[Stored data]
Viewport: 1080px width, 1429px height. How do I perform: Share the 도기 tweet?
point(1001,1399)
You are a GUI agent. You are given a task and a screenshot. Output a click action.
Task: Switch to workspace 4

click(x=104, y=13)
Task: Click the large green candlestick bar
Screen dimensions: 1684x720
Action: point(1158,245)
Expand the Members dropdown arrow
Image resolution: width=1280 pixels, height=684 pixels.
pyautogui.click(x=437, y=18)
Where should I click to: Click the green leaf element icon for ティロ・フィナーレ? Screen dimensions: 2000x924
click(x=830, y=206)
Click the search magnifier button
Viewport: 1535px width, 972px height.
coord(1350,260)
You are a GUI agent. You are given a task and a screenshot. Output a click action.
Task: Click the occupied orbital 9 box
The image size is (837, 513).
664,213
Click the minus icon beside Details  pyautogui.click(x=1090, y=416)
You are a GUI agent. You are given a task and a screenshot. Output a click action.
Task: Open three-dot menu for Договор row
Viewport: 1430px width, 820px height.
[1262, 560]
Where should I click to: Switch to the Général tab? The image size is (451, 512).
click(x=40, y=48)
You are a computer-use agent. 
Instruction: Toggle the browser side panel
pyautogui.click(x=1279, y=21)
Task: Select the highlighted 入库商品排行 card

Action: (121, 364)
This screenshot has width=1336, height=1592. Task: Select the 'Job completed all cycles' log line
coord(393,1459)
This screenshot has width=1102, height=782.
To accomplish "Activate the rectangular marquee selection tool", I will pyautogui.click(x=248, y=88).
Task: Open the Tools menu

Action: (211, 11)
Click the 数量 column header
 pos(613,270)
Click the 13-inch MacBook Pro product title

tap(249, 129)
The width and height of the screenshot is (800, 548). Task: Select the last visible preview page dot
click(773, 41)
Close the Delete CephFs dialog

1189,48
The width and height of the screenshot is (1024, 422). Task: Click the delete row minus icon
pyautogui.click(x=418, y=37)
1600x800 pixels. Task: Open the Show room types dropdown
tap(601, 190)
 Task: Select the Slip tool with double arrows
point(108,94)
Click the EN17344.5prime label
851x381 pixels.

- [REQUIRED ACTION]:
Your task for the entries above: copy exactly the span starting with the line with "Viewport: 1535px width, 972px height." and going on through the line with "Click the minus", both lines included, and nothing else.

- [RESPONSE BOX]:
Viewport: 1535px width, 972px height.
coord(1350,260)
You are a GUI agent. You are given a task and a screenshot. Output a click action.
Task: Click the occupied orbital 9 box
The image size is (837, 513).
664,213
Click the minus icon beside Details  pyautogui.click(x=1090, y=416)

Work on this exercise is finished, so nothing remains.